Today is Friday, Oct. 13, the 286th day of 2017. There are 79 days left in the year.
Today’s Highlight in History
On Oct. 13, 1792, the cornerstone of the executive mansion, later known as the White House, was laid by President George Washington during a ceremony in the District of Columbia.
On this date:
In A.D. 54, Roman Emperor Claudius I died, poisoned apparently at the behest of his wife, Agrippina (ag-rih- PEE’-nuh).
In 1307, King Philip IV of France ordered the arrests of Knights Templar on charges of heresy.
In 1775, the United States Navy had its origins as the Continental Congress ordered the construction of a naval fleet.
In 1843, the Jewish organization B’nai B’rith (buh-NAY’ brith) was founded in New York City.
In 1932, President Herbert Hoover and Chief Justice Charles Evans Hughes laid the cornerstone for the U.S. Supreme Court building in Washington.

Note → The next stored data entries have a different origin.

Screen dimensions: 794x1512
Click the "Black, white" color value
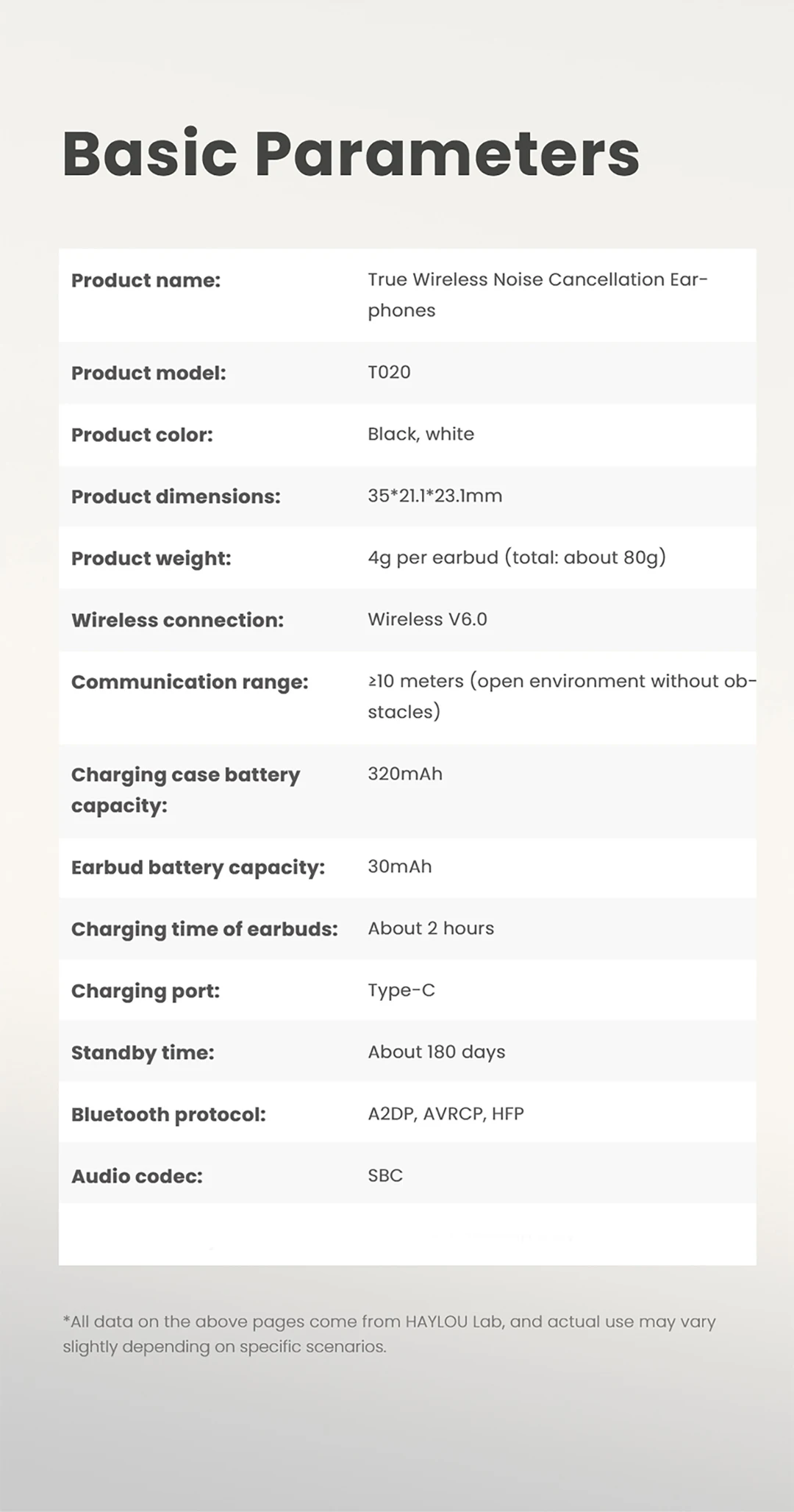[x=421, y=434]
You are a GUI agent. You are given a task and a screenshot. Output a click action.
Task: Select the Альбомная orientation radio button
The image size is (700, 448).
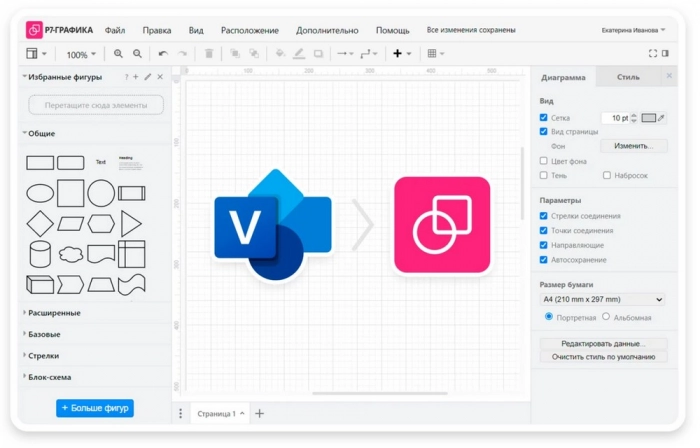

In 1944, during World War II, American troops entered Aachen, Germany.
In 1957, CBS-TV broadcast “The Edsel Show,” a one-hour live special starring Bing Crosby designed to promote the new, ill-fated Ford automobile. (It was the first special to use new videotape technology to delay the broadcast to the West Coast.)
In 1962, Edward Albee’s four-character drama “Who’s Afraid of Virginia Woolf?” opened on Broadway.
In 1972, a Uruguayan chartered flight carrying 45 people crashed in the Andes; survivors resorted to feeding off the remains of some of the dead in order to stay alive until they were rescued more than two months later.